If it rains when you leave a place, you’ll return there

Published on

in

Setting: A small café in St. Petersburg, Russia. It’s a drizzly afternoon. Two friends, Dima (the rational thinker) and Sasha (the superstitious one), are sitting by the window, sipping tea.


Sasha: (looking out the window, wide-eyed)
You see that, Dima? Rain! It always rains when I leave a place I’m destined to return to. It’s like the universe is bookmarking me.

Dima: (smirking)
Maybe the universe just likes a good dramatic exit. Or maybe… it’s just Russia. Where it rains a lot.

Sasha:
Oh come on! Remember when I left Sochi after that vacation in 2019? It poured exactly as I stepped onto the train. And guess what—I was back the next year.

Dima:
Sochi’s a coastal city, Sasha. Of course it rained. That’s like saying, “I sneezed before my exam and passed it, so sneezing gives me good luck.”

Sasha: (grinning)
Well… if you sneeze three times, that means someone’s thinking of you.

Dima: (laughs)
Okay, now you’re just stacking folklore. What’s next? Stepping over someone will stunt their growth?

Sasha:
Hey! My cousin Pasha’s 5’4”—we stepped over him a lot as a kid. Coincidence? I think not.
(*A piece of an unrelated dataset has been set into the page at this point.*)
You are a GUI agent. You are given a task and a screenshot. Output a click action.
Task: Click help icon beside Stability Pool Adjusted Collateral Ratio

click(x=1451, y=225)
Dima: (playfully rolls eyes)
Maybe he’s just genetically petite. Listen, superstitions are fun stories we tell ourselves. They add flair to life, sure. But they don’t cause anything. Correlation isn’t causation.

Sasha:
Then explain this: I spilled salt last week, didn’t throw it over my shoulder, and the next day—boom! Lost my wallet.

Dima:
Okay, first, you’re the one who always puts his wallet in random coat pockets. Second, salt is not a cosmic curse courier. It’s sodium chloride.

Sasha: (sipping tea with flair)
You say “sodium chloride,” I say “gateway to misfortune.”

Dima:
You know, this rain-return thing—it’s classic confirmation bias. You remember the times it rained and you came back. But what about all the dry exits you never returned from?

Sasha: (pause)
Like that internship in Omsk…

Dima:
Exactly. Dry as toast when you left, and you’ve never set foot there again.

Sasha: (thinking)
Well… I did get food poisoning there. So maybe the weather knew not to cry.

Dima: (laughs)
Now that’s some predictive precipitation.

Sasha: (leans in)
You know, I think you secretly like these superstitions. You always argue about them, but you never ignore them entirely. I saw you knock on wood last week.

Dima:
Because you made me nervous! You said, “Let’s hope you don’t crash your new bike!” What was I supposed to do, not knock on wood after that?

Sasha: (smiling smugly)
See? Somewhere in your rational little heart, you want the universe to wink at you.

Dima: (grins)
Maybe. But I’d prefer the universe to wink with data and not drizzle.

Sasha:
Well, I’m taking this rain as a sign I’ll return to this café. You?

Dima:
I’m taking it as a sign that I should’ve brought my umbrella. Again.

Sasha: (raising her teacup)
To returning—be it through rain, logic, or just good tea.

Dima: (clinking cups)
Cheers to that. Though next time, let’s test your theory by leaving on a sunny day and still coming back.

Sasha:
Deal. But if it rains anyway… I’m writing a book.